Not sure of any other XPath-on-streams freaks, let me know of any.

Will take a look at that toolkit when next I dive in to EventPath implementation (see XML::Filter::Dispatcher for that, those of you interested in streaming XPath implementations).

Thanks for the pointer.

- Barrie

Re:Cool, thanks!

darobin on 2003-01-29T16:05:46

Somehow I thought you would read this :) As for XPath-on-streams freaks, well, if it doesn't have to include implementer then you can count me in. You can also count the guy working next door from me that wants to do that kind of thing for our Publisher software. Then you have the STX guys as well. And prolly a number of other people, lo! we're a crowd, lets take over the world!

It sure would be nice having an optimized matcher in XFD, especially one that can handle all of XPath on a stream.

Re: STX

barries on 2003-01-29T16:21:48

STX isn't XPath; it's a matching language and designed for streaming environments. I've seen mentions of constructs that allow you to collect read-only source trees, but the matching is limited to what's handy without any buffering at all.

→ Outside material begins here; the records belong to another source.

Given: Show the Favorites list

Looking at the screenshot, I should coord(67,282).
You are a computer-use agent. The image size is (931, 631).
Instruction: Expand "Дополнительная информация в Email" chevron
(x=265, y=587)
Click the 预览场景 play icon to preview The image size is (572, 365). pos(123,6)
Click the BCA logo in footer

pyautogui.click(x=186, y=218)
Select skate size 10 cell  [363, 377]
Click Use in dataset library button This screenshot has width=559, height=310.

EventPath is a superset of XPath which buffers events as necessary for in-order delivery in the event of possibly out-of-order matching expressions like /a[b]/c. And it gets most things correct :). This Xaos stuff might be a better way of implementing it, however; X::F::D uses continuations (well, really, more like queing anonymous subs for currying) to match against pending events given that the current event matched.

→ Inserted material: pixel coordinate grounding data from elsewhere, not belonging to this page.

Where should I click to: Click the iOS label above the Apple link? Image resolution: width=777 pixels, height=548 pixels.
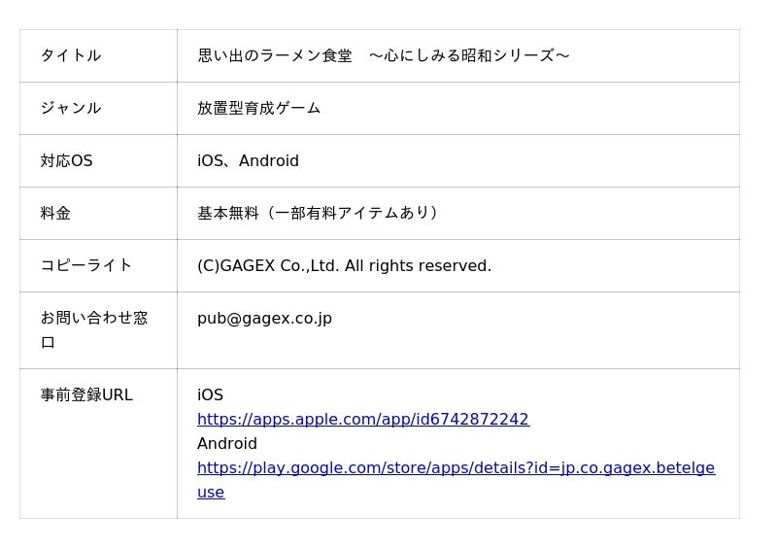coord(210,395)
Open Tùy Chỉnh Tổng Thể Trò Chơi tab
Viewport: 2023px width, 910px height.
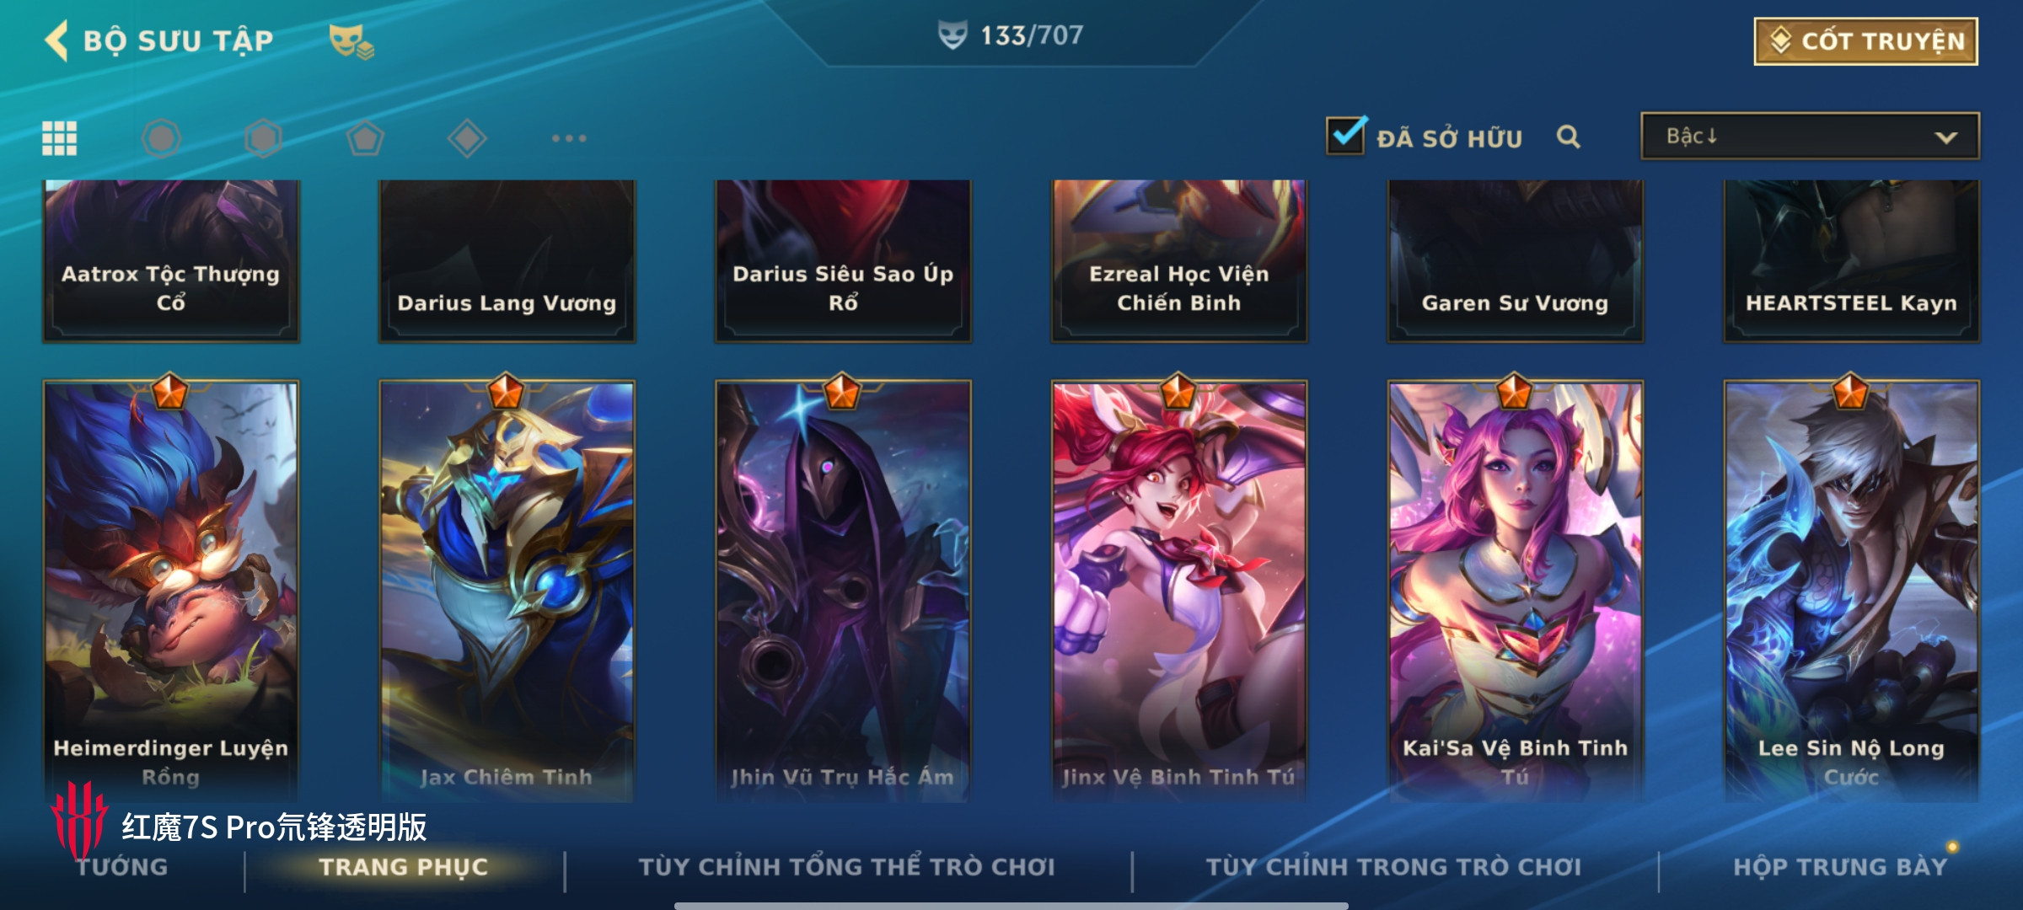(846, 867)
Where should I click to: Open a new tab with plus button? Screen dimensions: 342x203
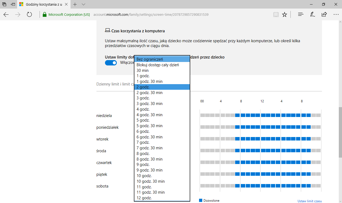tap(75, 4)
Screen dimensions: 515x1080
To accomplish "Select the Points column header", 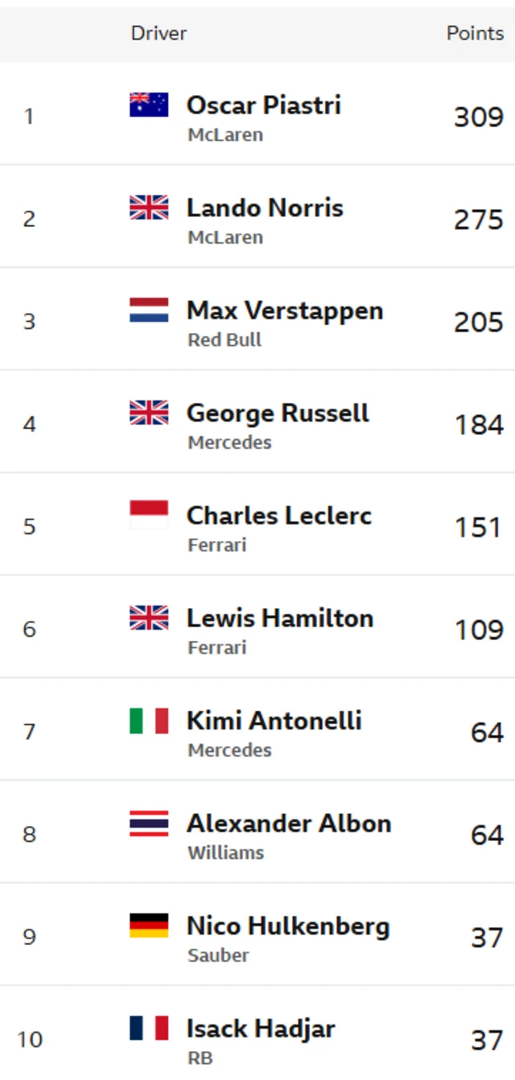I will coord(475,33).
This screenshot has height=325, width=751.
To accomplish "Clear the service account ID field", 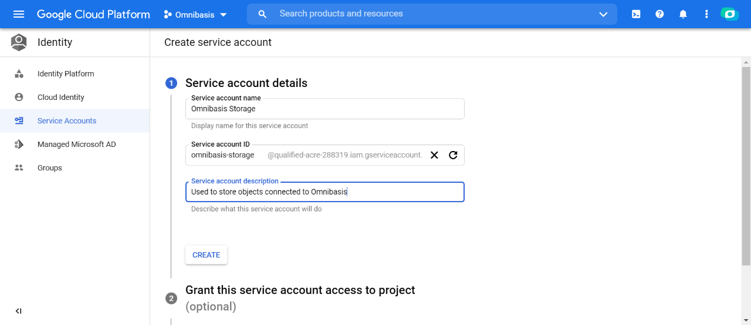I will click(434, 155).
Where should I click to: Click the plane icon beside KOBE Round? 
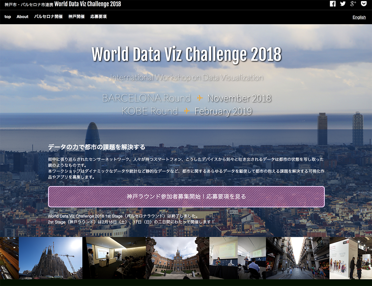(x=187, y=111)
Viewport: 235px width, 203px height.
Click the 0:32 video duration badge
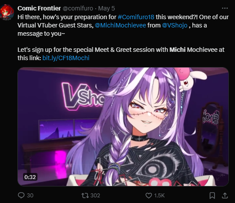click(x=30, y=177)
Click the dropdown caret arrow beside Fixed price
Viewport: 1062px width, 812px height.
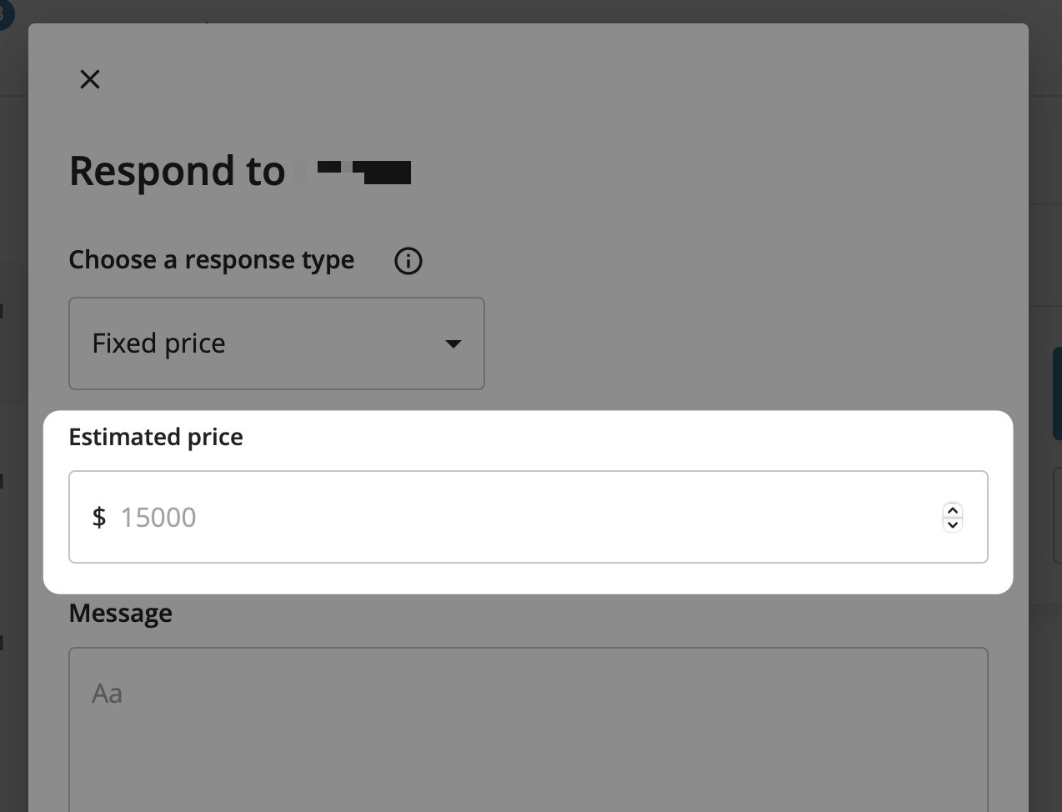tap(453, 343)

So the leading "/" in "/a/b" will match against start_document and queue an anonymous sub to match against an start_element for <a>, which, when it matches, will in turn queue a sub to match a start_element for <b> in <a>'s child events, etc. All of this is acheived by compiling "/a/b" in to a large perl anonymous subroutine (I avoid closures due to all the leaks in older perls; may revisit that now) that gets run in the start_document() handler.

This requires some overhead to run all those check subs and I'm looking forward to the day that I can optimize some of that to state machines and, possibly even less overhead, I want to optimize "a" => $action to be a simple "if $elt->{LocalName} eq 'a'" test in a compiled start_element sub. ETIME, but that would be as fast as handwritten SAX filter code.

- Barrie

Re: STX

darobin on 2003-01-29T17:43:24

Oh, I remember STX as a subset of XPath, haven't looked that way in ages. Xaos immediately reminded me of XSD as what it does to match seems quite similar, notably related to what they call Total Matching (I think you do something quite similar, but I haven't thought that through yet). You could probably go indeed faster with a state machine, and I've been wondering if it's possible to see a stream as a b-tree as explained in Murata's (can't find the PPT, it contained graphics that made it a lot clearer). What I certainly thought of as a bonus for XFD was the ability to add add XPath axes to EventPath which wasn't the case last time I looked.

Re:Cool, thanks!

mir on 2003-01-29T16:07:06

Hand raised, waving frantically

It has been in my todo list for ever... maybe between ripping the XPAth grammar from XML::Filter::Dispatcher and this I can write something really cool for XML::Twig.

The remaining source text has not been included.